(MATERIAL PROVIDED)

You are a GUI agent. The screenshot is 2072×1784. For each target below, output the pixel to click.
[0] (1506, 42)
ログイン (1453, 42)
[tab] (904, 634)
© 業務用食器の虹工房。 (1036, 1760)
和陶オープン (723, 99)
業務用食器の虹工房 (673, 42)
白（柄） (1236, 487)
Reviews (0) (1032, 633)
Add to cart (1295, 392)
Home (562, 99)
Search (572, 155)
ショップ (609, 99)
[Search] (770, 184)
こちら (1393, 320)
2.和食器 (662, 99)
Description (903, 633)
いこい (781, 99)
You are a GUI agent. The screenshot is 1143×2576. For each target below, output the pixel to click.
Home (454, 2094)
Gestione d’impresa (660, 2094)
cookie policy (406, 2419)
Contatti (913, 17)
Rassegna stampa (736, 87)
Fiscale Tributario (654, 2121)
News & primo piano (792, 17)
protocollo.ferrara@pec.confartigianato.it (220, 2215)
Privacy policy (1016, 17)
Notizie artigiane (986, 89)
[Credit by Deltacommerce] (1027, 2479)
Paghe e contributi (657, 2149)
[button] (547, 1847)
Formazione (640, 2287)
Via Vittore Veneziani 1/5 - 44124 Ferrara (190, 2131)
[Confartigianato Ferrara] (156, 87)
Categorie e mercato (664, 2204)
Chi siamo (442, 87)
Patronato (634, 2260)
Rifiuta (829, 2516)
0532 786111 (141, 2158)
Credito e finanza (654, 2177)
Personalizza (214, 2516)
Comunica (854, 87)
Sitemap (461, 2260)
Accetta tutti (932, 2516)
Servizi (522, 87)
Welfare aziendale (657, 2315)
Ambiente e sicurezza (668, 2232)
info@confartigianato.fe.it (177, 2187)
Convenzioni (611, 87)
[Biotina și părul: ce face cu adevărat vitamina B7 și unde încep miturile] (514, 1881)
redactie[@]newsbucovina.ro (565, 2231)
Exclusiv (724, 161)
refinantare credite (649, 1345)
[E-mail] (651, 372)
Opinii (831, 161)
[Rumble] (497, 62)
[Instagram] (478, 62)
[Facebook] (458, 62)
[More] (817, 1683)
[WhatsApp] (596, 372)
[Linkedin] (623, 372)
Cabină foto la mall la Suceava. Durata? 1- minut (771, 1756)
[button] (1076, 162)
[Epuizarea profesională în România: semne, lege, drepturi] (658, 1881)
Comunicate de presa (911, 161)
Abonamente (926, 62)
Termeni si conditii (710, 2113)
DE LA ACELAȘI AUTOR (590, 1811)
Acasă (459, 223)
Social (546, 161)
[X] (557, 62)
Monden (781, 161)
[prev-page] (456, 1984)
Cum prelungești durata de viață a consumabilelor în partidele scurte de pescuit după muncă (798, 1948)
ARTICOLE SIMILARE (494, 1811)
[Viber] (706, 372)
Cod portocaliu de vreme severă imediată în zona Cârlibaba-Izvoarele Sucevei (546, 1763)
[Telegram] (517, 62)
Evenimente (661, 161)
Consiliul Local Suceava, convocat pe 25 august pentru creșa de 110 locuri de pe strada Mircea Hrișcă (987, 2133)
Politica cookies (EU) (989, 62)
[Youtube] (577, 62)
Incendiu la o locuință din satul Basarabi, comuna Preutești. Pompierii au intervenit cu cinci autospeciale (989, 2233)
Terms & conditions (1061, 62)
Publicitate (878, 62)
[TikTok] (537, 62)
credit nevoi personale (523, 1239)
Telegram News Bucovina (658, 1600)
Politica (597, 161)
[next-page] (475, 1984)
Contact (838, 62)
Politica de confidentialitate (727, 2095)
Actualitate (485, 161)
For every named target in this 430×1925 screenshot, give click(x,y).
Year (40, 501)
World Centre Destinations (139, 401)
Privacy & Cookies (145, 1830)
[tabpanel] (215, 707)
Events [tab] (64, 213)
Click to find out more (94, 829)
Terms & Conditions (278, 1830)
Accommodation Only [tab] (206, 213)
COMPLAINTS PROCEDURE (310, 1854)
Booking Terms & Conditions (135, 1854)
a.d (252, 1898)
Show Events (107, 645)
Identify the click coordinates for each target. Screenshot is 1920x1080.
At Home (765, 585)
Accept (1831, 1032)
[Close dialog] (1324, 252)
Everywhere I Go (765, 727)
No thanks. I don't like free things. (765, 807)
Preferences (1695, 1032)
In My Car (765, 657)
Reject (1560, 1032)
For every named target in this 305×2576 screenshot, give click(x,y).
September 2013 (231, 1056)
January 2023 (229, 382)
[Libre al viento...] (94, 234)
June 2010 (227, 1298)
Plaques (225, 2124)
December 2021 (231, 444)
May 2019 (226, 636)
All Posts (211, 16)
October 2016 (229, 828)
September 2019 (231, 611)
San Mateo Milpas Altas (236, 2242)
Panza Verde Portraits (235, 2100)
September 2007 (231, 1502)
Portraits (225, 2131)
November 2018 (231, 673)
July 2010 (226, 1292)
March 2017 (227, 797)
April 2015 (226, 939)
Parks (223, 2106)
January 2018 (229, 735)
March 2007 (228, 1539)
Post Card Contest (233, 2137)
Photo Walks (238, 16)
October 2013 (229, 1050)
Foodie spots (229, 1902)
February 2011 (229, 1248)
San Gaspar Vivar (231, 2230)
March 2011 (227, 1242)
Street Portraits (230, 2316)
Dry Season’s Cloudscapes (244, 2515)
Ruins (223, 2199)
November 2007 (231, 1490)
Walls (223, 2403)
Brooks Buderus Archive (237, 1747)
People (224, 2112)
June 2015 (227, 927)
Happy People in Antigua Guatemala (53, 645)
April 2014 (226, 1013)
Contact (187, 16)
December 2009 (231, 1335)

(End MATERIAL PROVIDED)

AIM OF THE EXERCISE:
Copy each line holding the word "Terms" from the listing above.

WRITTEN SOLUTION:
Terms & conditions (1061, 62)
Terms & Conditions (278, 1830)
Booking Terms & Conditions (135, 1854)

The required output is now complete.